▶ [WHAT TO PRODUCE] Return all the lines below, exactly as they read.

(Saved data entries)
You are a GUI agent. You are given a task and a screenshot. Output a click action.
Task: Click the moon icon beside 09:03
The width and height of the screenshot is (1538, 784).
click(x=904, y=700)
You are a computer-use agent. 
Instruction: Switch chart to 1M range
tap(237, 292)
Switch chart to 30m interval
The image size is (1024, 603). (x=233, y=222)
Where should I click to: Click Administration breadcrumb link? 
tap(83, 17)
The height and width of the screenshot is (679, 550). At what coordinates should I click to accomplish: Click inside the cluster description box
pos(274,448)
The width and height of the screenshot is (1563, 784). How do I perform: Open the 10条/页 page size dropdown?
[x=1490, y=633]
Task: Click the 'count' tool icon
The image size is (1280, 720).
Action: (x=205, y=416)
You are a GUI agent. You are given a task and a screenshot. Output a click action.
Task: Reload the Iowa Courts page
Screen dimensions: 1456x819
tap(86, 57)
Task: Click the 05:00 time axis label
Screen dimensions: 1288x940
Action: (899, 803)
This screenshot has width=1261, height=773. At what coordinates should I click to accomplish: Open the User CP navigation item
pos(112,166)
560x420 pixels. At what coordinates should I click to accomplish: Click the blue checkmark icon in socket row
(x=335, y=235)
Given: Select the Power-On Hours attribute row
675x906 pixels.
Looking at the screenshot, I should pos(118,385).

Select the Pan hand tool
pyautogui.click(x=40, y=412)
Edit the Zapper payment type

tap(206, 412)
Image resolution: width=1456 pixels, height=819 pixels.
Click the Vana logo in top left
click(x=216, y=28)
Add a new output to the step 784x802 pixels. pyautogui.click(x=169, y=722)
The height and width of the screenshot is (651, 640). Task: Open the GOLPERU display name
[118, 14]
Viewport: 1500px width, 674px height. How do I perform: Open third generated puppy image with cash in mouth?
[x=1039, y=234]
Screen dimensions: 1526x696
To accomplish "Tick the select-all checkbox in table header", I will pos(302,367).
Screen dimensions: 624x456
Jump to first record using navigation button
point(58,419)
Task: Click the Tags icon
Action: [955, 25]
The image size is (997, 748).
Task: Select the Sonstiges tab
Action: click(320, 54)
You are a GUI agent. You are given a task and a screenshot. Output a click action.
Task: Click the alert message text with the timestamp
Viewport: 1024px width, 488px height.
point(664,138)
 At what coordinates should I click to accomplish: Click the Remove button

▶ [FINISHED EXERCISE]
You are a GUI agent. You are given a task and a screenshot. Output a click action.
Task: Click the moon icon beside 09:03
The width and height of the screenshot is (1538, 784).
click(x=904, y=700)
You are a computer-use agent. 
Instruction: Switch chart to 1M range
tap(237, 292)
Switch chart to 30m interval
The image size is (1024, 603). (x=233, y=222)
Where should I click to: Click Administration breadcrumb link? 
tap(83, 17)
The height and width of the screenshot is (679, 550). At what coordinates should I click to accomplish: Click inside the cluster description box
pos(274,448)
The width and height of the screenshot is (1563, 784). How do I perform: Open the 10条/页 page size dropdown?
[x=1490, y=633]
Task: Click the 'count' tool icon
The image size is (1280, 720).
Action: (x=205, y=416)
You are a GUI agent. You are given a task and a screenshot. Output a click action.
Task: Reload the Iowa Courts page
Screen dimensions: 1456x819
tap(86, 57)
Task: Click the 05:00 time axis label
Screen dimensions: 1288x940
Action: (899, 803)
This screenshot has width=1261, height=773. At what coordinates should I click to accomplish: Open the User CP navigation item
pos(112,166)
560x420 pixels. At what coordinates should I click to accomplish: Click the blue checkmark icon in socket row
(x=335, y=235)
Given: Select the Power-On Hours attribute row
675x906 pixels.
Looking at the screenshot, I should pos(118,385).

Select the Pan hand tool
pyautogui.click(x=40, y=412)
Edit the Zapper payment type

tap(206, 412)
Image resolution: width=1456 pixels, height=819 pixels.
Click the Vana logo in top left
click(x=216, y=28)
Add a new output to the step 784x802 pixels. pyautogui.click(x=169, y=722)
The height and width of the screenshot is (651, 640). Task: Open the GOLPERU display name
[118, 14]
Viewport: 1500px width, 674px height. How do I perform: Open third generated puppy image with cash in mouth?
[x=1039, y=234]
Screen dimensions: 1526x696
To accomplish "Tick the select-all checkbox in table header", I will pos(302,367).
Screen dimensions: 624x456
Jump to first record using navigation button
point(58,419)
Task: Click the Tags icon
Action: [955, 25]
The image size is (997, 748).
Task: Select the Sonstiges tab
Action: click(320, 54)
You are a GUI agent. You are given a task and a screenshot. Output a click action.
Task: Click the alert message text with the timestamp
Viewport: 1024px width, 488px height.
point(664,138)
 At what coordinates should I click to accomplish: Click the Remove button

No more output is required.